# Given text:
Real Money vs Cryptocurrency
By Paul VanRaden
December 7, 2025
History of real money
Money lets people buy or sell their products and labor instead
of needing to trade their goods or labor for someone else’s goods or labor. Gold
or silver coins of standard size and purity made trading easier than exchanging
other goods or labor. Later, paper currency was easier to carry than coins and safer
to trace and verify using its unique serial numbers. Checks were even easier
and safer because recipients had to show an identification card at a bank to
cash or deposit the check.
Electronic payment systems are now much faster than checks
and often even safer using secure, encrypted, password-protected transfer of
information between computers or phones of banks, customers, and sellers.
Cryptocurrency is an attempt to do the same thing but using privately generated
money instead of government generated money and replacing bank fees by extra
computing fees. Transactions use multiple copies of the accounting entries
stored at many locations instead of bank-to-bank transfers.
Exchange rate changes cause extra risk and confusion when
doing business in more than 1 currency. In smaller countries, most goods may be
imported or exported instead of locally produced. For stability, Panama,
Ecuador, and several other smaller countries and territories directly use US$ instead
of creating their own currency. After extreme inflation, Zimbabwe recently tried
to use US$ but gave up because that country had too few US$ for its transactions.
Argentina tried to keep its peso equal to $1 US from 1991-2002 but had to give
up, and the peso fell from a value of $1 to about $0.34 a year later. In
December 2025, their peso is now worth $0.0007 US. Instead, Argentina could
have fully
converted with help from the US.
Many countries in Europe agree to retire their local currencies
and convert those into brand new Euros in 2002.
Since then, they do not worry about exchange rates within the Euro zone. The
initial target exchange rate of the Euro and U.S. dollar was 1.0. Rates across all
25 years ranged from 0.83 to 1.58, but with a narrower range from 0.97 to 1.24
in the last 10 years. Currently, $1.16 will buy 1 Euro. Similarly, in the last
10 years the conversion of Canadian to US$ ranged from 1.21 to 1.45. Exchange
rates between many major currencies are stable if governments have similar
policies because their land and population sizes are stable.
The opposite can happen even with major currencies such as
the Soviet ruble, which split into the Russian ruble and 16
other currencies in 1993. Soon after that the Czechoslovak krona and Yugoslav
dinar split into several new currencies, but some regions later switched to the
Euro. Instead of a market economy, the Soviets had fixed prices and a command
economy that fell part quickly. The new nations with taxpayers on land previously
controlled mostly by Moscow had to create
new currencies quickly. The United States had 2 different currencies from
1861-1865. The Confederate
dollars used in the southern states were valued at $1 in 1861 but only $0.03
near the end of the civil war and then fell to $0.00 after the states reunited.
Within a country, states must balance
their budgets and cannot decide to use their own currency and just print more
of it. Greece’s
financial troubles and high debt in 2015 almost caused it to leave the Euro
zone but Europe and the IMF helped rescue it to preserve trust in their whole
currency. In a few cases, cities
have declared bankruptcy such as Detroit in 2013, but no U.S.
states have become bankrupt, other than the whole southern Confederacy when
the north stopped it from printing dollars and owning humans.

# Information supplied:
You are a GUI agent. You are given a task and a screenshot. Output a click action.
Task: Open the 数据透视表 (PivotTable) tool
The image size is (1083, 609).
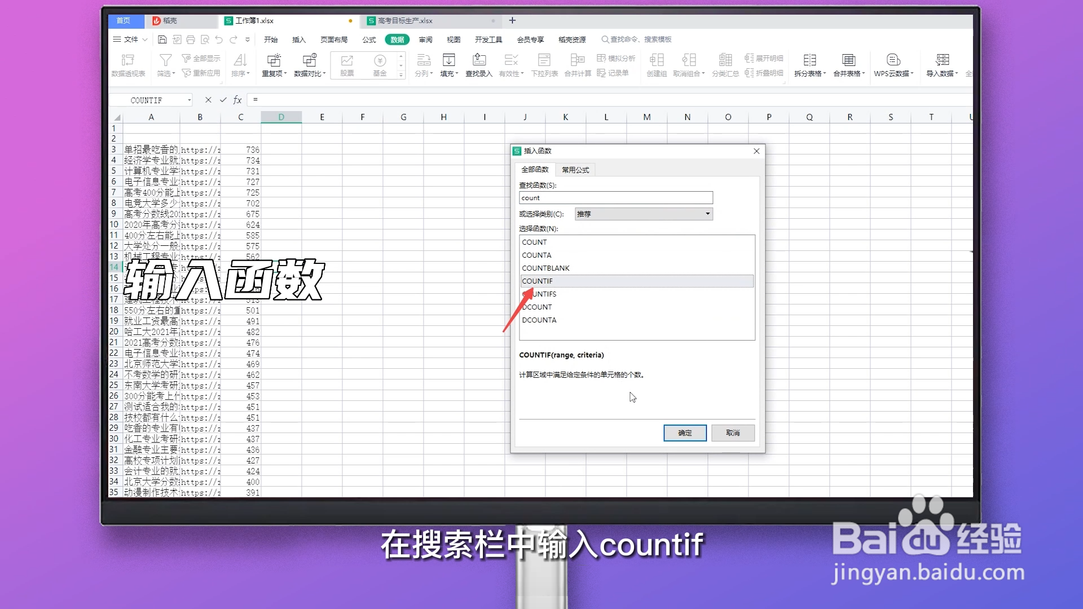click(x=128, y=65)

# Set problem A:
Rewrite the essay on money versus cryptocurrency from "Electronic payment systems" to "of bank-to-bank transfers.", putting "service charges" in place of "bank fees".
# Set problem B:
Answer from the essay on money versus cryptocurrency:
(i) During which years did Argentina try to keep its peso equal to $1 US?
(ii) In what year did Detroit declare bankruptcy?
(iii) Besides the Russian ruble, how many other currencies did the Soviet ruble split into in 1993?
# Set problem C:
Please continue the essay on money versus cryptocurrency from its last sentence.
The data has nothing to do with the essay on money versus cryptocurrency.

# Final answer A:
Electronic payment systems are now much faster than checks
and often even safer using secure, encrypted, password-protected transfer of
information between computers or phones of banks, customers, and sellers.
Cryptocurrency is an attempt to do the same thing but using privately generated
money instead of government generated money and replacing service charges by extra
computing fees. Transactions use multiple copies of the accounting entries
stored at many locations instead of bank-to-bank transfers.

# Final answer B:
(i) 1991-2002
(ii) 2013
(iii) 16

# Final answer C:
Currency is usually a natural monopoly within countries,
making prices easier to compare and buying or selling simpler. “A powerful argument
for the one country – one currency pattern is that it is difficult to negotiate
national budgets if sub-groups have a choice of currency in which to pay taxes
or receive expenditures.” National governments usually govern well defined areas
of land and do not need to hold gold because they can tax the people, property,
and services on that land and require them to use their national currency to pay
those taxes. When everyone uses the same currency within a country, their main
worry is about inflation or deflation causing future prices of real goods or
labor to change unexpectedly.
Inflation rates in different countries
tend to rise or fall together across much of the world because linked economies
affect each other. For example, many governments rediscovered in 2022 that
prices go up if you give everyone more money without more stuff available to
buy. Inflation rose to 7% in USA, 7% in
Canada, 8% in Mexico, 11% in Europe, and 12% in Russia. The worst inflation rates that year were 92% in Argentina, 156% in
Venezuela, and 244% in Zimbabwe.
The most recent inflation rates in 2025 are 3.0% in USA, 2.2% in Canada, 3.6% in Mexico, 2.2% in Europe,
and 7.7% in Russia. Inflation is now 31% in Argentina, 172% in Venezuela, and
19% in Zimbabwe. Brain-dead politicians and news reporters always ignore the
world and report that Biden had 7% inflation, but Trump has 3%. The real news
is that USA had a little less inflation than most countries in 2022 and a
little more in 2025, and inflation rates are tied more to the world than the
local economy.
The International Monetary Fund acts as a reserve bank for the world, analogous to the US Federal
Reserve Bank. It can lend to national banks an index of 5 major currencies known
as Special Drawing Rights, analogous to mutual funds of stocks. In 2021, IMF loaned the equivalent
of half a trillion US$ and in 2009 loaned a quarter trillion US$ after the 2008
global financial collapse. Some inflation in 2022 was likely due to that extra
money. Federal banks and world banks are supposed to lend new money in emergencies
to prevent bank failures and panic that led to the Great Depression. In the
1930s, bank failures, deflation, and unemployment also affected much of the
world at the same time.
Milton Friedman was a very respected
economist who wanted to limit government but concluded in 1962, p. 30, that: “Government
responsibility for the monetary system has long been recognized. It is
explicitly provided for in the constitutional provision which gives Congress
the power ‘to coin money, regulate the value thereof, and of foreign coin.’
There is probably no other area of economic activity with respect to which
government action has been so uniformly accepted.”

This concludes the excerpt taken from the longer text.